I understand the frustration Greg. We rely on the internet as much as you do, and we’re trying to get it back up and running as quickly as we can.
Thanks for constant updates – appreciate the responsiveness. Sonic has been great so far and this is the first ever issue we have faced. Good luck to your team
“Soon” is as soon as we’re able to address the underlying issue and get you reconnected. Any timeline provided would be disingenuous at this moment, but we’re working on it. Thank you for your patience, Michel.
Thanks Sharat!
I reset my router thinking I was doing something wrong. Hopefully it will be easy to connect again once it’s running. Hopefully this gets resolved but it’s not the end of the world for me. I can have patience though.
This is the first issue we’ve had with Sonic, so we figure they deserve a little forbearance.
Turns out we still have DVDs and Blu-ray disks to play. CDs for music, and even, GASP!, books.
I think we may survive.
I do appreciate the updates though. And we would love to have connectivity back by the morning so my partner can teach her classes at CCSF.
Thanks for the updates, appreciate that your team is working through the issue.
Stay safe and thank you for the frequent updates.
PS: Phil, I’ve clocked over 950 up AND down with a gaming laptop plugged directly into the fiber modem…
Wow! Here’s looking to getting you back up and running at those speeds as soon as we can. Thanks for the support, Luther!

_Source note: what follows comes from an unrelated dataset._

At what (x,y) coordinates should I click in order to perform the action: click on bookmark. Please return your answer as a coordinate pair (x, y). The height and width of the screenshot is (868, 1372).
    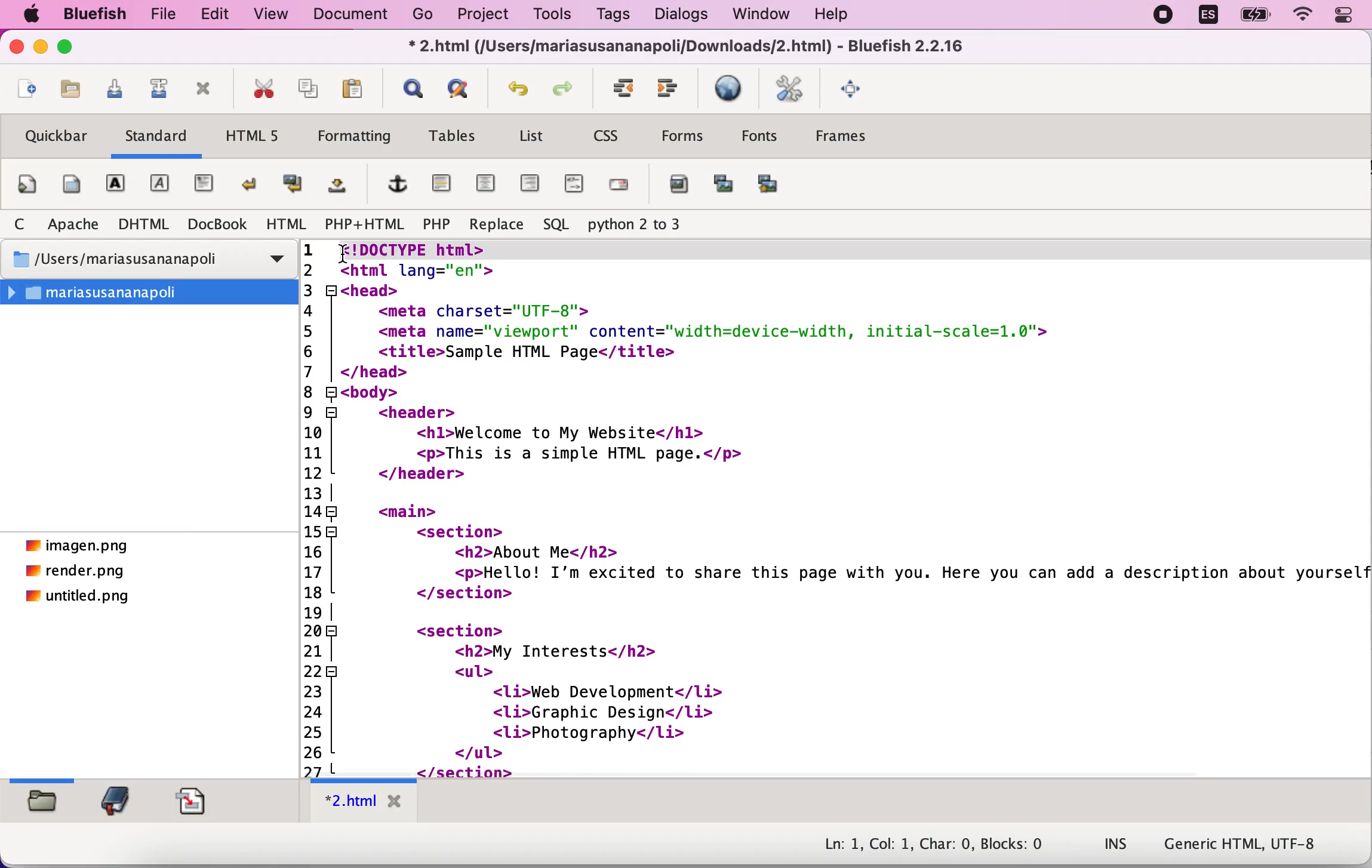
    Looking at the image, I should click on (116, 802).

Sonic, thanks for the 10:24pm update. Please provide the next update at 11:00pm,
Thank you,
Lorraine
It’s back up! Thanks Daniel and team for working late and helping us fix this! Great customer service!
Thank you! We have Internet service again.
Thanks for all the hardwork!
Thanks for the hard work guys/gals, know the pressure is up to keep things running stable with increased capacity and operating in this crisis isn’t easy.
We need the internet now more than ever.
Service should be restored now!
Minecraft awaits 🙂
I can’t imagine how much work went into getting our service back. Thank you. This post and its comments were deeply reassuring, simply because it provided some regular reconfirmation that 1) it wasn’t just me, cocooned in social isolation, who’d fallen off the grid, and 2) people were working to reconnect all of us. Before I found the post I spent a couple of hours waiting for a response to my request for customer support via text, which never came. I understand that there wasn’t much they could have told me. But can I respectfully suggest that in the event of a future outage you send periodic updates via text, just so that people know they haven’t been forgotten?
Thank you for addressing the issue so swiftly! We have been so impressed and satisfied as Sonic customers, and in a situation like this you have only delivered greater confidence. Thanks to the entire Sonic team.
Thank you so much for that positive feedback, and I am glad that the service is back up and working properly for you. If you do have any further issues or concerns around your services, please reach out to us (707)547-3400 so we can help you the best we can.
Hey all. I see a lot of these reports are from 4/8. Luckily I didn’t experience any outage yesterday. However today’s date 4/9 and it looks like it is my turn. Just want to report the issue in 94122. I’m sure you are all working on it. Must be a huge load on the system with all the working from home. I’m unable to work as a result but I’m just grateful I still have a job. I know you’re doing yours. Thanks!